Ah yes, taking the last 4 years post pandemic, in the midst of massive climate change, and in a near world war and then comparing it to 60+ years ago in the height of the Cold War and US global dominance.
Usually the sign of the fairest and most humane systems of government and economy is when people get shot in the back by border guards if they try to escape.
Generally yes. Unlike Soviet occupied Eastern Europe, most regular people in Yugoslavia were able to obtain passports and travel internationally. There were some people barred from leaving or held as political prisoners.
You responded to a rhetorical question with the wrong answer (you can obviously live well on only modest means as arguably the majority of people do, even in the US), and then proceeded to lay out maybe the most egregious false dichotomy I've ever seen right after. I'll try to give you the benefit of the doubt and assume that you hold a definition of "economic powerhouse" that aligns more with "a first world country" rather than "a shareholder-maximized corporatocracy".

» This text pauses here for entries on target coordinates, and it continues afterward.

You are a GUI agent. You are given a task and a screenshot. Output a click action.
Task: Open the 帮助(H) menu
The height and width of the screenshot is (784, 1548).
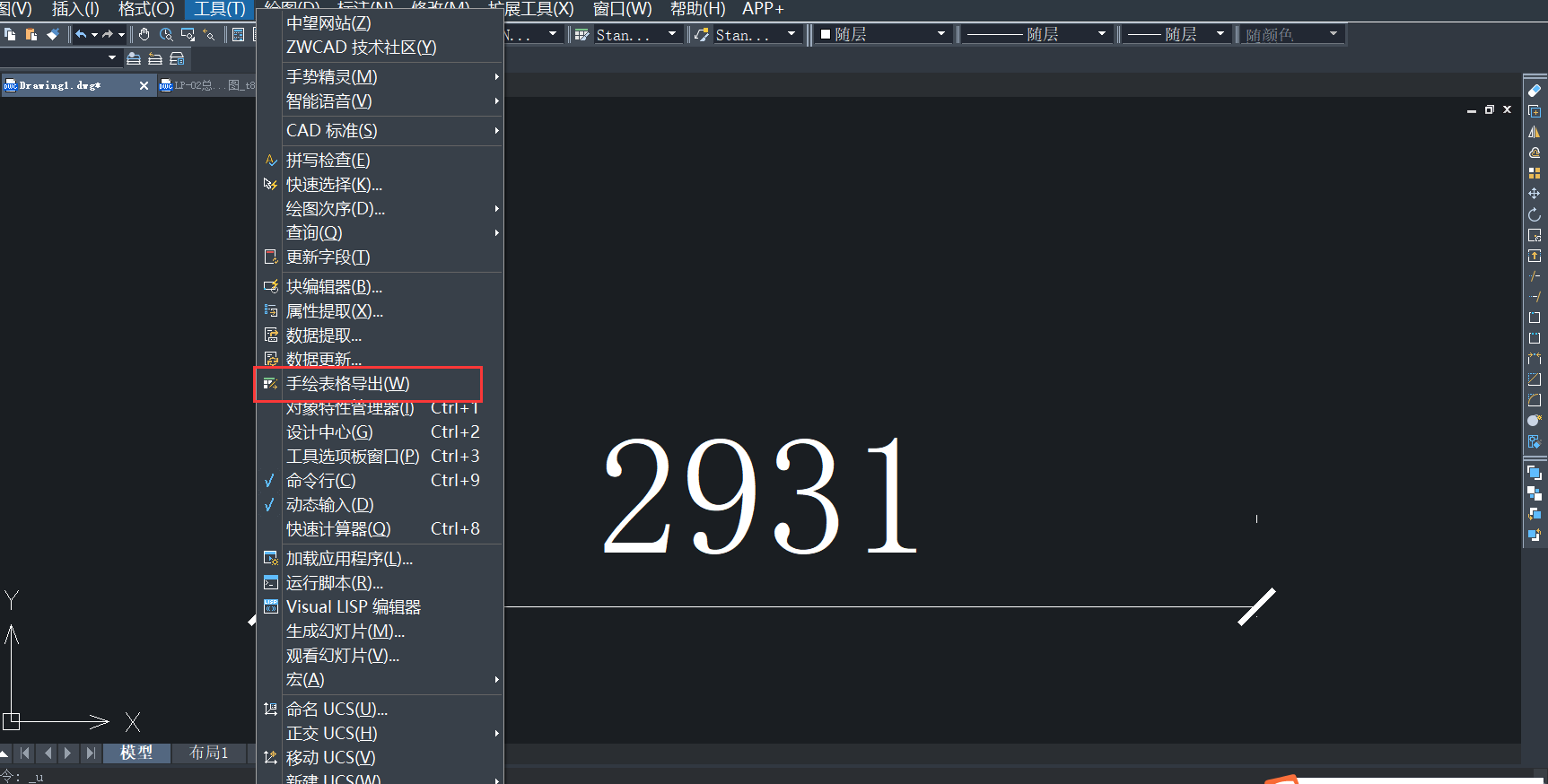click(697, 9)
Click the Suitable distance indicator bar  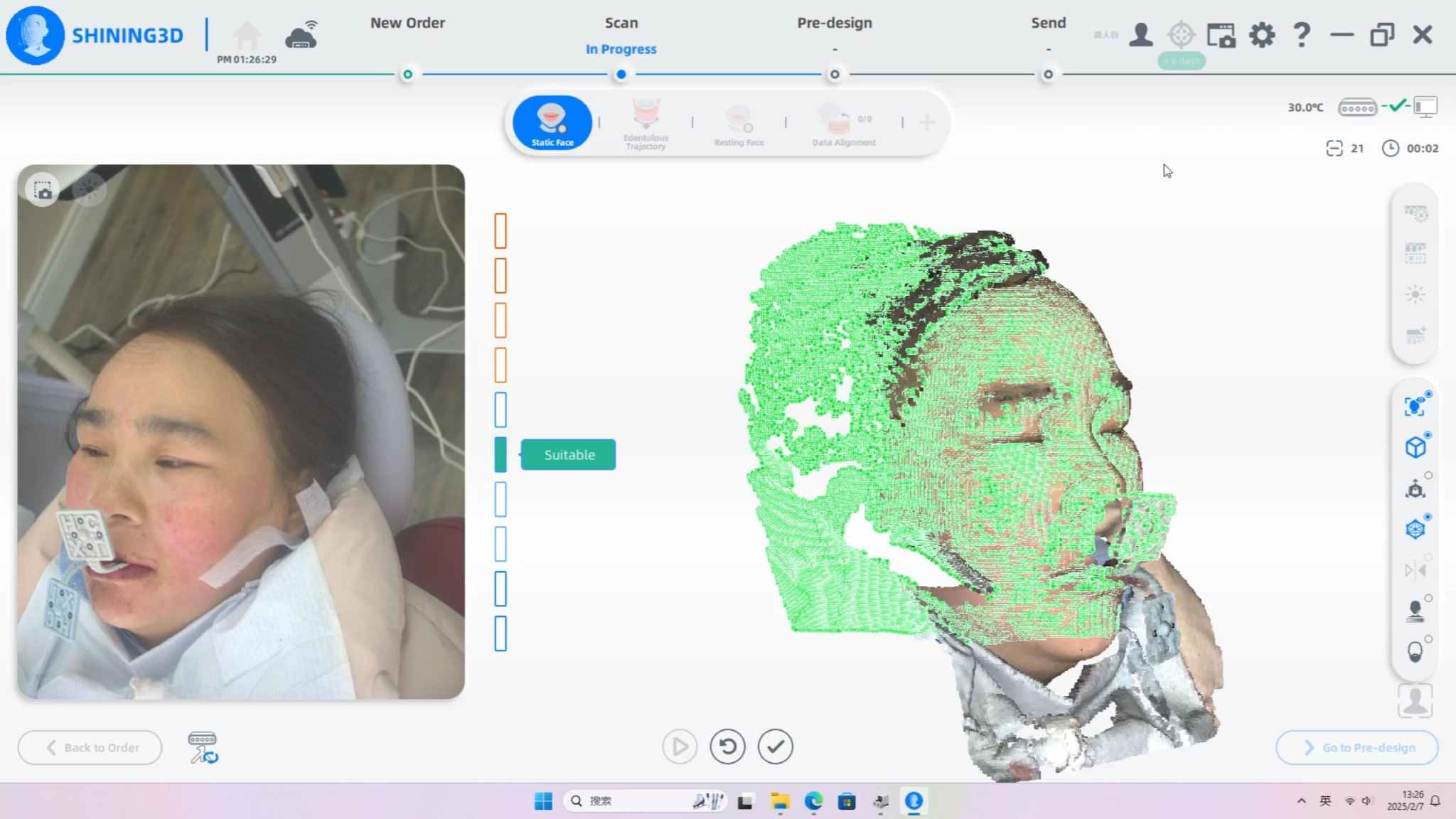500,455
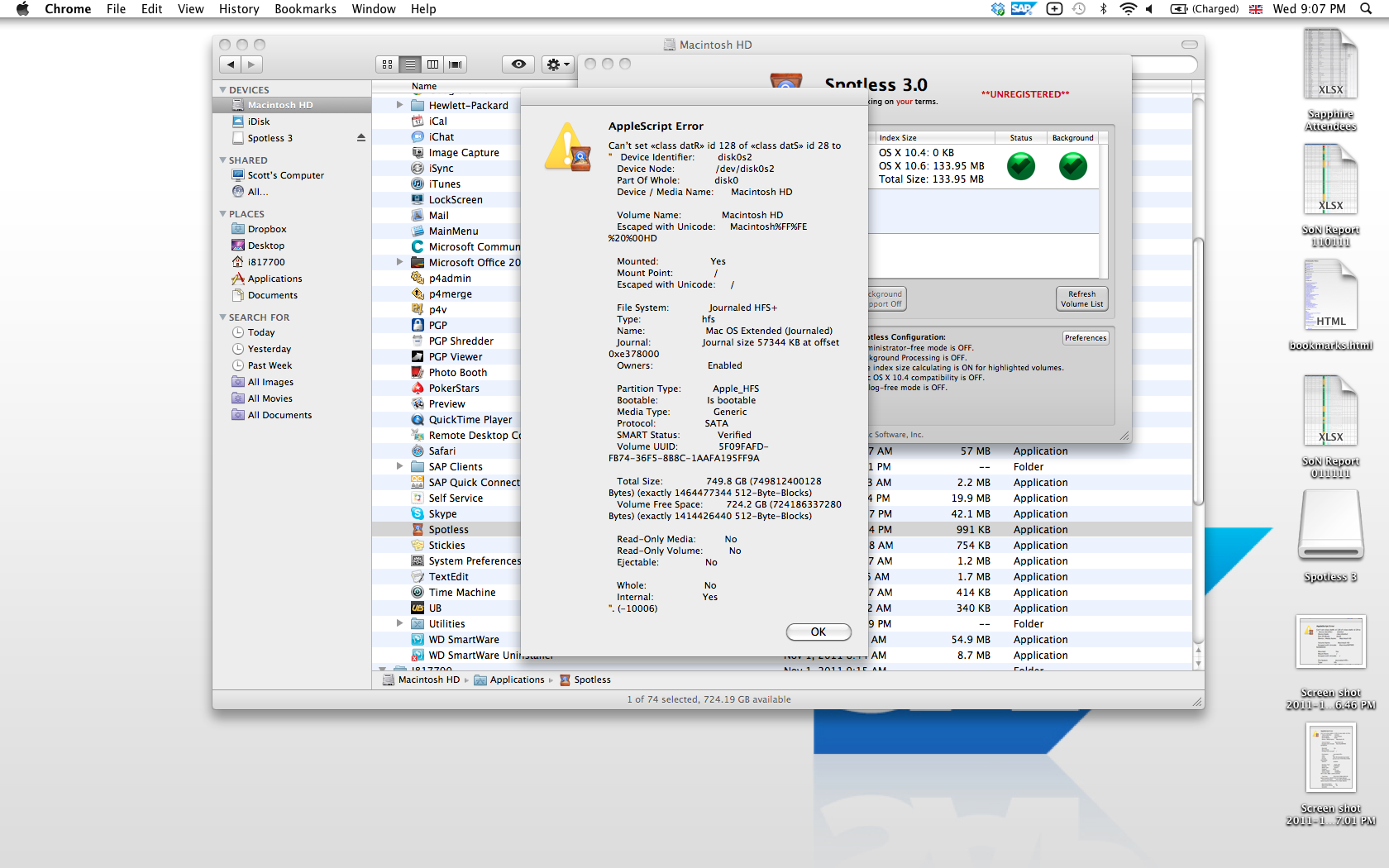
Task: Switch Finder to Cover Flow view
Action: tap(455, 64)
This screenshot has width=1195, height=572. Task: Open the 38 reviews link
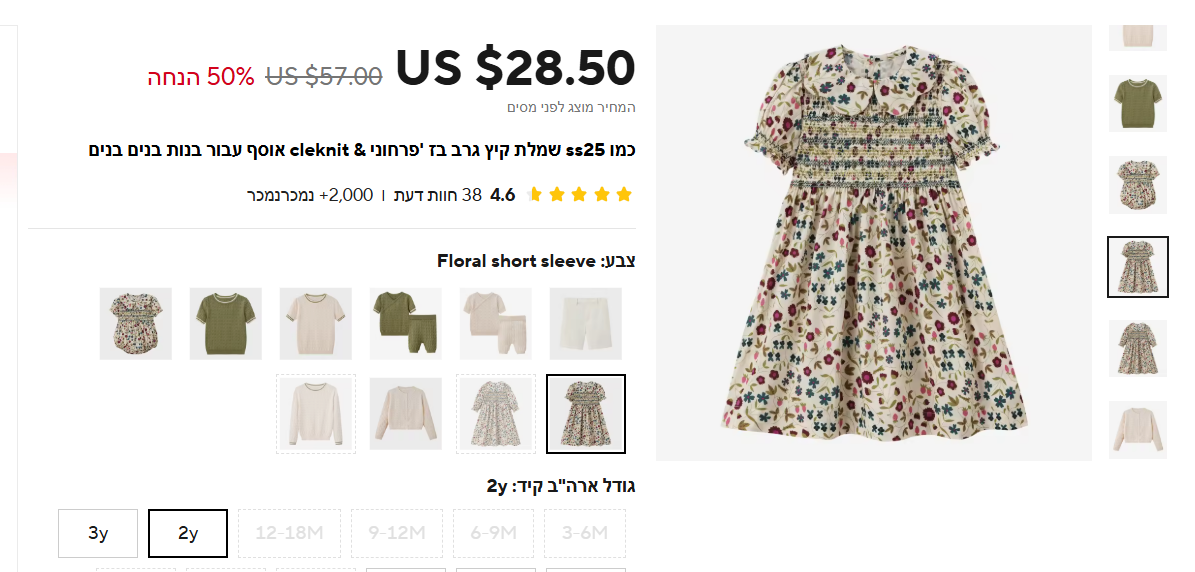(436, 195)
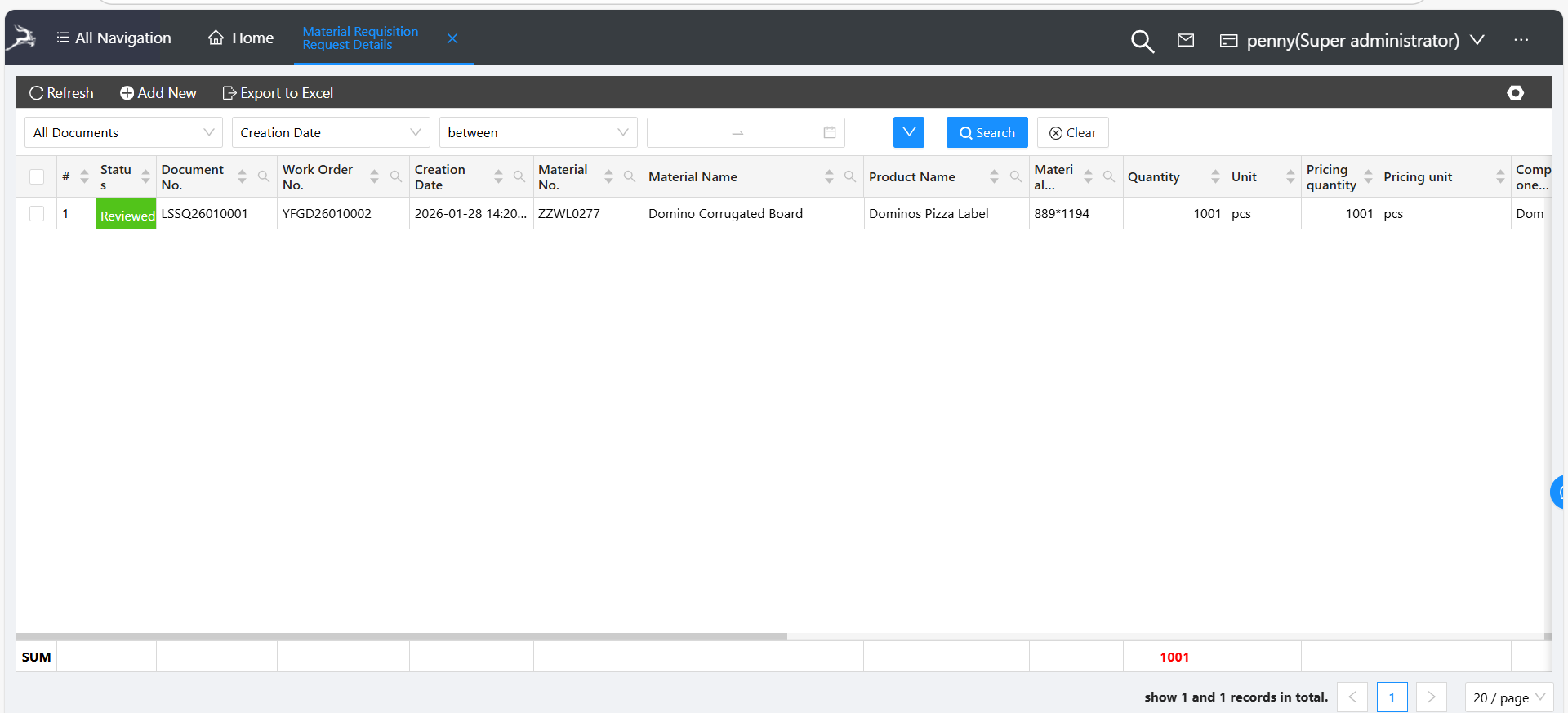Open the Creation Date field dropdown
Screen dimensions: 1568x713
pyautogui.click(x=330, y=132)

There seems to be a false narrative here that increased economic production will always lead to higher quality of life. I would venture to guess you only have to look into your own life to disprove that narrative.
I doubt you work 20+ hours a day. You probably realize there are diminishing or outright negative returns on quality of life for trying to maximize productive output. I would say we should apply the same logic to the economy as a whole; focus production on the things that actually improve society instead of operating on the assumption that “more production is always better.”
Do you prefer living in a mud hut to a house with air conditioning, central heat, hot and cold running water, electric lighting and flush toilets? All courtesy of economic powerhouses.
Maybe you'd prefer spending your free time spinning thread with your spinning wheel, making cloth, and sewing all your clothes? (The first industrial target was textiles.)